[Text passage]
[Start of section]

More recently, tablet devices have been introduced for mobile teleradiology via wireless networks [2, 10, 12]. In comparison with those devices in the medical literature, the iPad 2 has several distinct advantages, including the relatively large display, its slim profile, light weight (less than 601 g), zero booting time, and internet connectivity, all these producing greatly enhanced portability. In addition, numerous iPad 2 applications have been developed to view and transfer radiological images, including OsiriX®, developed for DICOM format image files, and RemoteView, a typical web-based remote viewing solution [17, 25, 26]. Consequently, the iPad 2 is arguably one of the best hand-held teleradiology device for remote CT reading. However, the current up-to-date android-based tablet devices, including Motorola Xoom, Asus Transformer, Acer Iconia A500, Samsung Galaxy Tab, had similar display characteristics with the iPad 2. Display resolutions were commonly 1,280 × 800 pixels, and this was a little higher than that of the iPad 2. And they had similar value with the iPad 2 in maximum and minimum brightness. If any DICOM viewer and wireless communication software is available with these tablet devices, we presume the similar outcomes through the same study design.

[End of section]

[Data segment]
[Start of section]

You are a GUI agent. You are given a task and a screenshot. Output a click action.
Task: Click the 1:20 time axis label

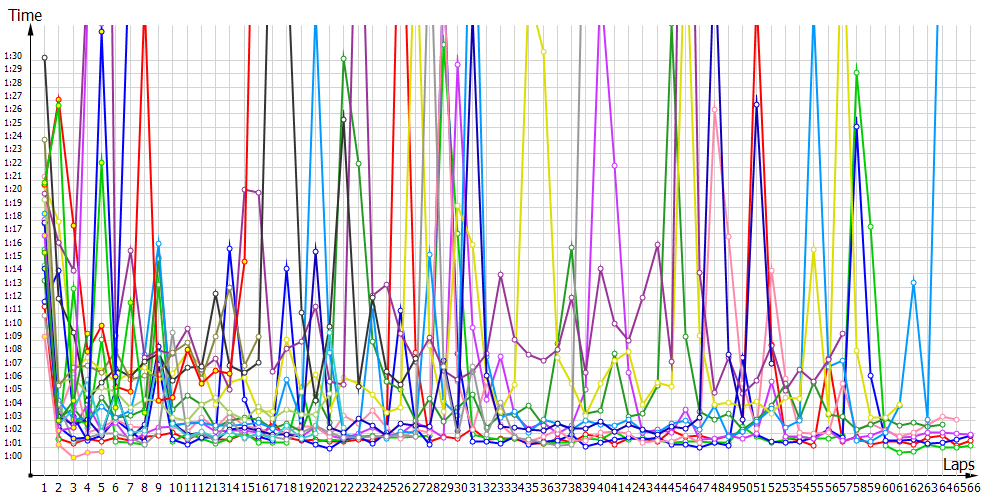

[End of section]

[Task set]
1/ According to the text passage, what display resolution did the android-based tablet devices commonly have?
2/ Explain why the text passage considers the iPad 2 arguably one of the best hand-held teleradiology devices for remote CT reading.

[Solutions by task]
1/ 1,280 × 800 pixels.

2/ Its relatively large display, slim profile, light weight (less than 601 g), zero booting time, and internet connectivity give it greatly enhanced portability. In addition, numerous applications have been developed for it to view and transfer radiological images, including OsiriX® for DICOM format image files and RemoteView, a web-based remote viewing solution.